[What is expected] No picture should appear in the copy. Transcribe exactly, and only, the lines from the one with "Task: Select the Sportsbook filter tab" through the last line of the data below.

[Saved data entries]
◆ ◆ ◆ ◆

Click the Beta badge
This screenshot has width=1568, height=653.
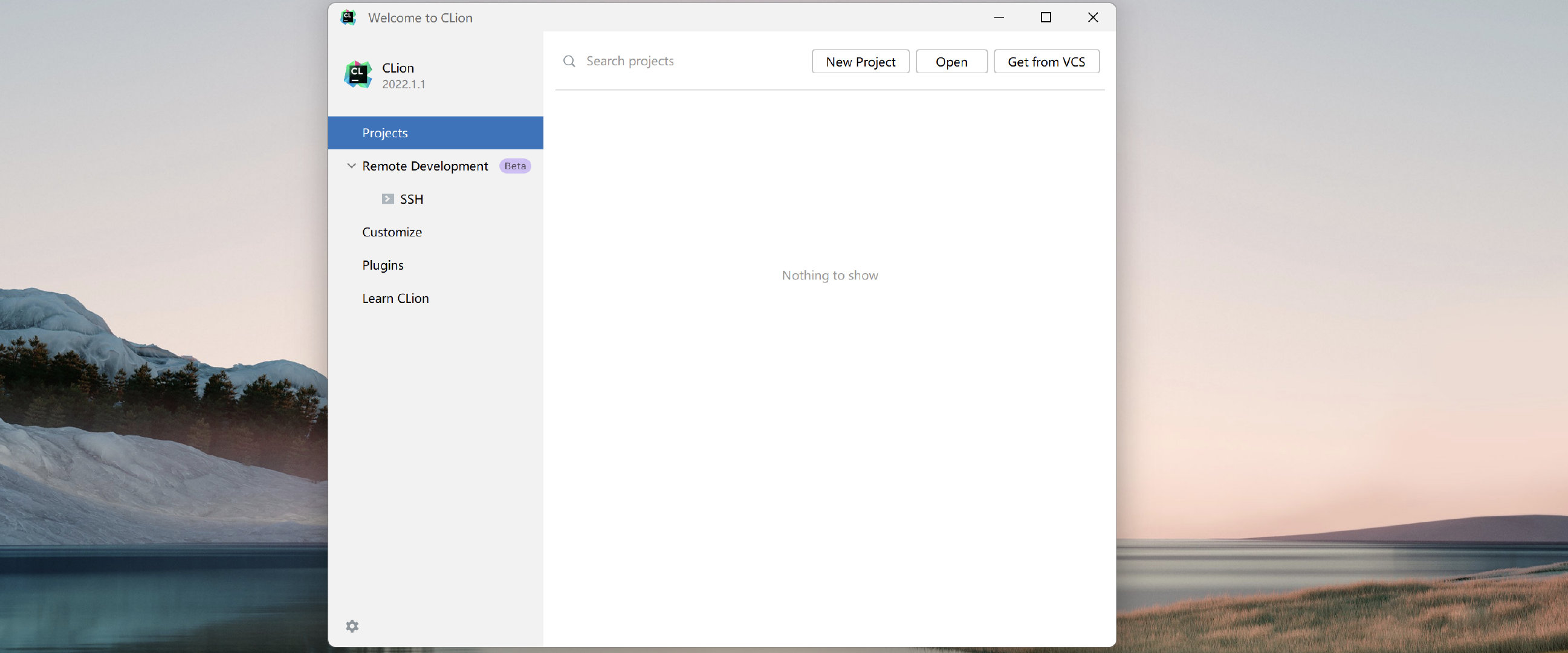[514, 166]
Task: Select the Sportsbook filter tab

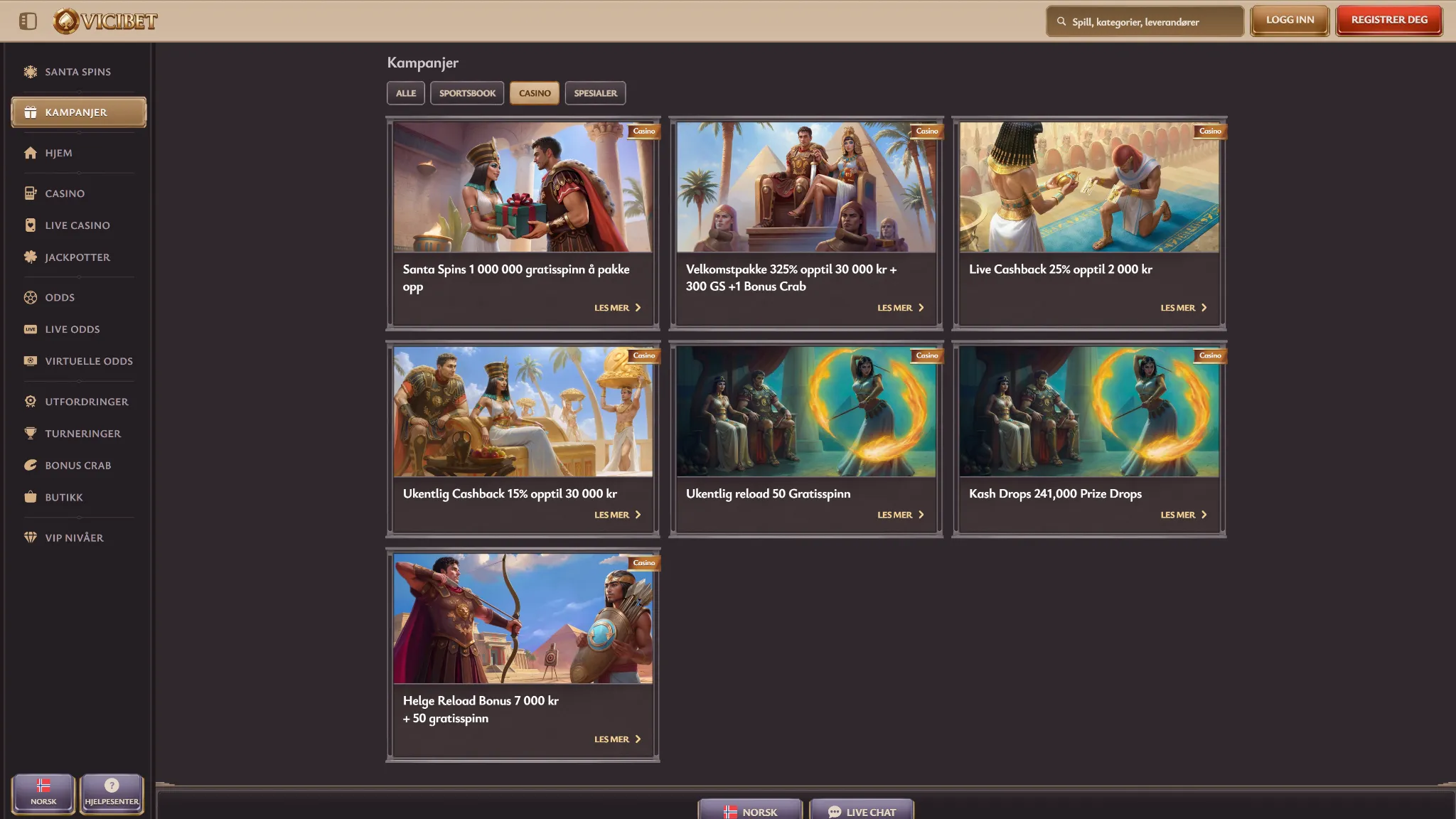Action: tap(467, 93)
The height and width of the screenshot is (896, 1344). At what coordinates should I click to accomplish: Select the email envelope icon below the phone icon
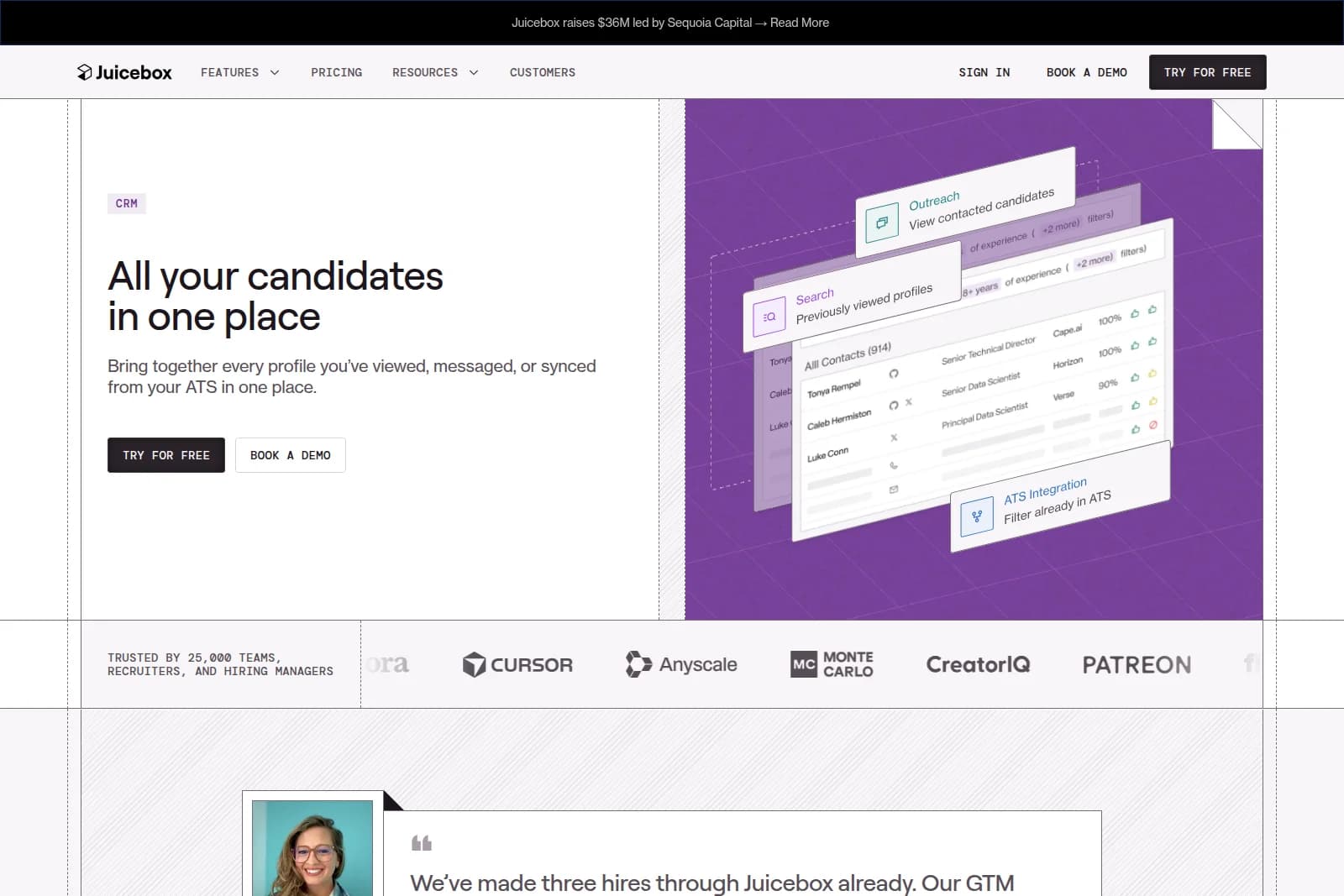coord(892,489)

◆ ◆ ◆ ◆

[Task output]
Task: Select the Sportsbook filter tab

Action: tap(467, 93)
The height and width of the screenshot is (896, 1344). At what coordinates should I click to accomplish: Select the email envelope icon below the phone icon
coord(892,489)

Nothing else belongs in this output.